** Data to use follows **

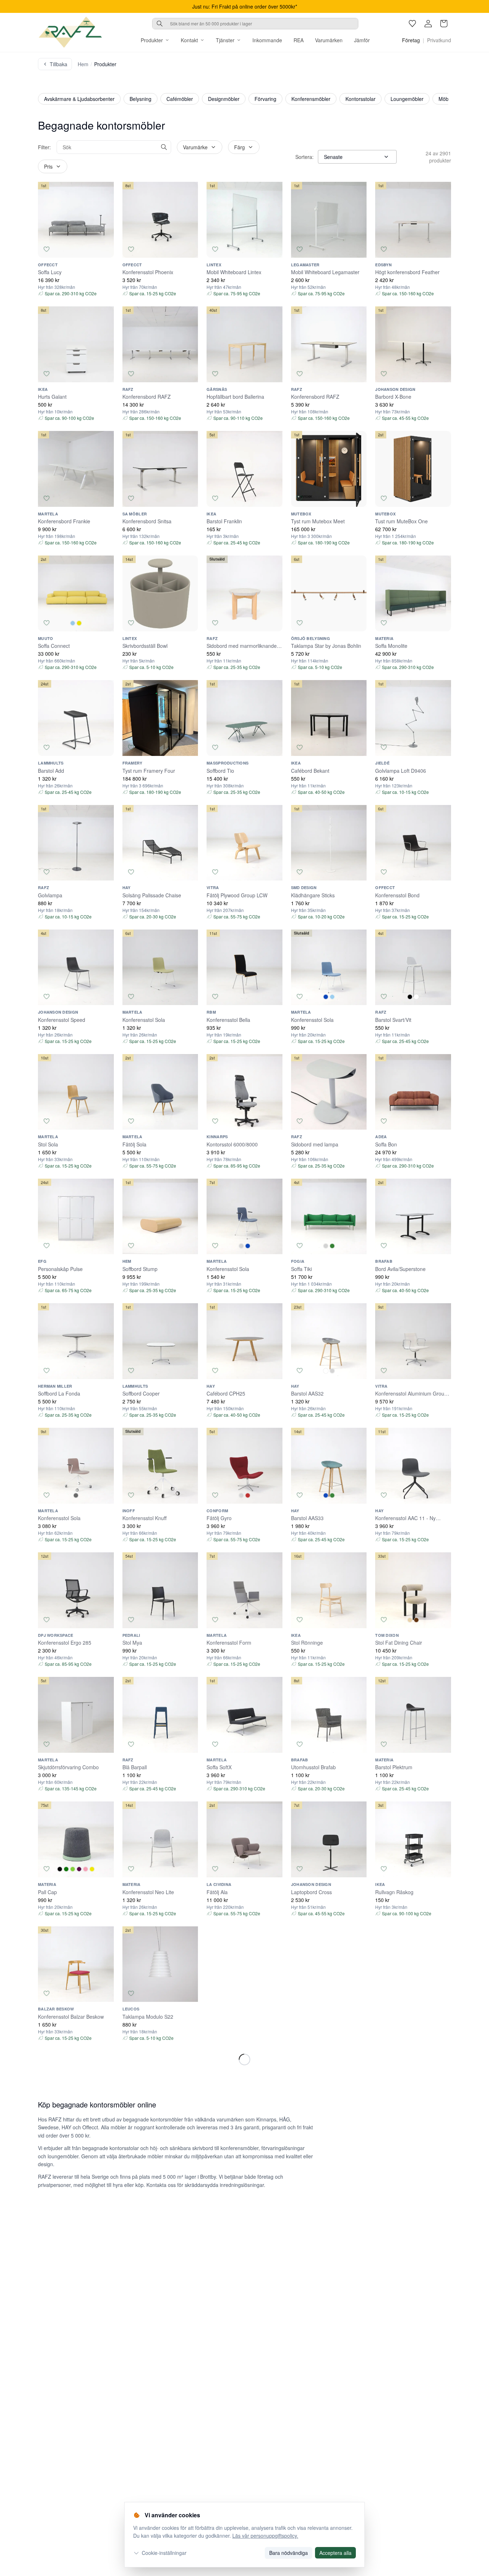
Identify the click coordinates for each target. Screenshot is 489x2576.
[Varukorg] (444, 23)
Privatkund (439, 40)
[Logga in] (428, 23)
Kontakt (189, 40)
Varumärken (329, 40)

** End of Data to use **

_Work item_:
Restate the whole listing above exactly, except for its images.

_Response below_:
Identify the click coordinates for each target. Screenshot is 489x2576.
[Varukorg] (444, 23)
Privatkund (439, 40)
[Logga in] (428, 23)
Kontakt (189, 40)
Varumärken (329, 40)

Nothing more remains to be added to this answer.